What is the probability of students cheating?
I found myself asking this question quite literally recently, when 10
of my students in an upper-level undergraduate methods course turned
in identical results for a take-home exercise. Of course, on some
exercises I expect students to produce identical findings, such as
when I ask for the mean and variance of a particular variable. In
this case, however, I had asked students to produce a new random
variable and to summarize its values in a frequency distribution. My
initial reaction was to suspect the students of collaborating on the
exercise (contrary to my syllabus and the assignment's
instructions), though the number of students who produced identical
results—10 out of a class of 30—made me skeptical that so many
students could conspire so effectively. The very nature of the
students made it unlikely that they collaborated together. I teach
at a large public-service university, with students that represent a
broad variety of backgrounds, nationalities, interests, and ages.
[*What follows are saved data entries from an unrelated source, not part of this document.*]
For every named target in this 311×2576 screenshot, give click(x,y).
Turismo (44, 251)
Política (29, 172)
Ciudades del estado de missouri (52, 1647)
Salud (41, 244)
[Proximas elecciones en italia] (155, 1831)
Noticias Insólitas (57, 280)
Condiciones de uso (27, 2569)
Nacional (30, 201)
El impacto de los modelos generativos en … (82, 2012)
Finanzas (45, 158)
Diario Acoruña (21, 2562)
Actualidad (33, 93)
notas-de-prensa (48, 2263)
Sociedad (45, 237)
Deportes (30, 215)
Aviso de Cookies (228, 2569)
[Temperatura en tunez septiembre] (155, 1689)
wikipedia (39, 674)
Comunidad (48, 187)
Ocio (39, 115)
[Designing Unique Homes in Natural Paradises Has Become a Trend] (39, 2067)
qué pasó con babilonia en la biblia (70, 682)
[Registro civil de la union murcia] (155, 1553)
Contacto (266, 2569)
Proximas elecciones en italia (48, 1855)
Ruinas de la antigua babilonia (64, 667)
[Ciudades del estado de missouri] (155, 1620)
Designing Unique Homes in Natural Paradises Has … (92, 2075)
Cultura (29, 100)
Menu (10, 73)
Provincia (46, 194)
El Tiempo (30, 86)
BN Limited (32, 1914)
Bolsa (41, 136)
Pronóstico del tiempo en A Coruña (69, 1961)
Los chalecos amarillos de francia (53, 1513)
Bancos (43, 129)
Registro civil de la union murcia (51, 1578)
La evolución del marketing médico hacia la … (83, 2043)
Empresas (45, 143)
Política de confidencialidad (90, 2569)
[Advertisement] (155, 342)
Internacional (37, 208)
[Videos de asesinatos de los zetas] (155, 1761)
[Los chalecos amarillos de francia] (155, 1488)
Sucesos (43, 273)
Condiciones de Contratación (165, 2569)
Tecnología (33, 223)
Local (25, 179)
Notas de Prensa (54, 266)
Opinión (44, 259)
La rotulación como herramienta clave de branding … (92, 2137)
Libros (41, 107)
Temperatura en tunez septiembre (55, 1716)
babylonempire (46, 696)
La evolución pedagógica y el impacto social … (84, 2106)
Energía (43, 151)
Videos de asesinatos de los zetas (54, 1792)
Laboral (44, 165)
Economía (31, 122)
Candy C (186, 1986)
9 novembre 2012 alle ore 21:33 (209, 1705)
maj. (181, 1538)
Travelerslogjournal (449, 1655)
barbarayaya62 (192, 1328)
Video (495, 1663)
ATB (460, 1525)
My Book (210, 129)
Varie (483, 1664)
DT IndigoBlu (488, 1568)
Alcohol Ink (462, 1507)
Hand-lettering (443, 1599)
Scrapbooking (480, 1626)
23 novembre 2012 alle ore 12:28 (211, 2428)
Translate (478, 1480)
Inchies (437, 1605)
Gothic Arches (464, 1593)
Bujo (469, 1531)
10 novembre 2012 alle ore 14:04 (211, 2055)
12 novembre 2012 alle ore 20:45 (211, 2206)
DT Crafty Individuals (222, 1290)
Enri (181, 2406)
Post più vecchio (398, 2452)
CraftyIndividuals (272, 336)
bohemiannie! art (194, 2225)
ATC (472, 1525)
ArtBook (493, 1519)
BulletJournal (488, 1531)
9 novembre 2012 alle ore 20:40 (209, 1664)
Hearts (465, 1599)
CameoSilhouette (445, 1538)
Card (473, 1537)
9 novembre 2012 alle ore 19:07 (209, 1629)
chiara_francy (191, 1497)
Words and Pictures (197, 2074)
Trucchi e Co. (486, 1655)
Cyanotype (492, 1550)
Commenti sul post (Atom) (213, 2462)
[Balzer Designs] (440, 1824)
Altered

The course also is cross-listed among disciplines, so the 10
students included both political science and geography majors. My
review of the names of the 10 students persuaded me that it was
highly unlikely that they cheated. I have found, furthermore, that
many students will not voluntarily work in groups. So how did this
diverse group of students produce an identical “random”
variable?
My investigation of this question took me well beyond issues of
student conduct. To answer the question to my satisfaction, I found
I had to understand how campus computer networks operate and
ultimately how the statistical software my students use works. My
journey took me into the arcane world of “random” numbers in
computers, and required me to understand how statistical software
generates so-called pseudo-random numbers. When I finally found an
answer to my puzzle, I learned that the problem was not with my
students, but with the software on which we all rely for research
and, increasingly, pedagogy. Many researchers today know there is no
such thing as a computer-generated truly random number. Although
many political scientists know this has profound consequences for
their work—whether for sampling purposes or Monte Carlo
experiments—to my knowledge instructors of quantitative methods
courses have given little thought to its implications in the
classroom. For one, it is easy and tempting to mistake the problems
of pseudo-random number generation for student malfeasance. For
another, it speaks to the students' (and instructor's) conceptual
grasp of the slippery idea of “randomness.” For this reason, I offer
my own experience as a cautionary tale.